Once Upon a Time… in Hollywood

Wednesday, July 31st, 2019

THIS IS A FREE RANGE SPOILER REVIEW. THE SPOILERS ARE NOT KEPT IN CAGES. THEY JUST RUN ALL OVER THE PLACE, INCLUDING THE FIRST COUPLE SENTENCES. SEE THE MOVIE FIRST.

ONCE UPON A TIME… IN HOLLYWOOD is an odd and beautiful movie from… Quentin Tarantino. It’s undeniably one that only he could or would make – it’s even in his now-trademark ‘wish-fulfilling rewrite of a historical atrocity’ mode – but it’s different. It’s not as mean and angry as the last three, or as carefully plotted as any of them. It’s sort of a hang out movie, a day-in-the-life of two friends, and a gentle tale of surviving a mid-life crisis, wrapped in a love letter to Los Angeles of the late ’60s, and to the then-fading leading men of the ’50s, with a chaser of gruesome violence. The fun kind, though. The cathartic kind.

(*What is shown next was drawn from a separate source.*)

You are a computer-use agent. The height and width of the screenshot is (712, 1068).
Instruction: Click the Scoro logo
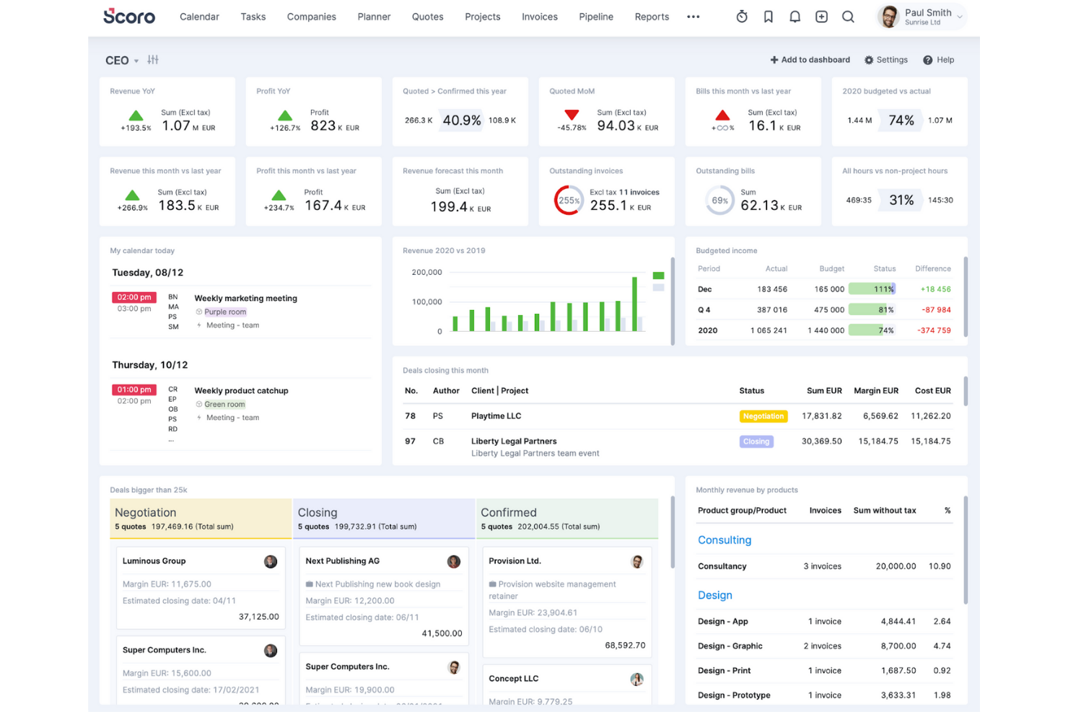(x=128, y=17)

Throughout his career, Tarantino has shown his affinity for cool shit like spaghetti westerns, blaxploitation movies, kung fu and crime novels. Here’s where he says “Fuck it, I also like old cowboy shows and procedurals and stuff.” When the guy who makes film exhibition and criticism a major element of his WWII epic does one that’s actually about the Hollywood film industry, obviously he’s gonna go buck wild. The amount of detail he puts into the fictional career of TV star Rick Dalton (Leonardo DiCaprio, two episodes of The New Lassie) – to the point of needing a narrator to talk us through each entry from his Rome period – reaches the level of sci-fi world building. And of course Tarantino, being Tarantino, gives us a soundtrack that drips the sixties without one whiff of Creedence, Dylan, the Doors or Hendrix. Admittedly “Mrs. Robinson” is in there somewhere, but he leans more Deep Purple, Vanilla Fudge and Paul Revere & the Raiders. One of the few I knew was the Neil Diamond song. (read the rest of this shit…)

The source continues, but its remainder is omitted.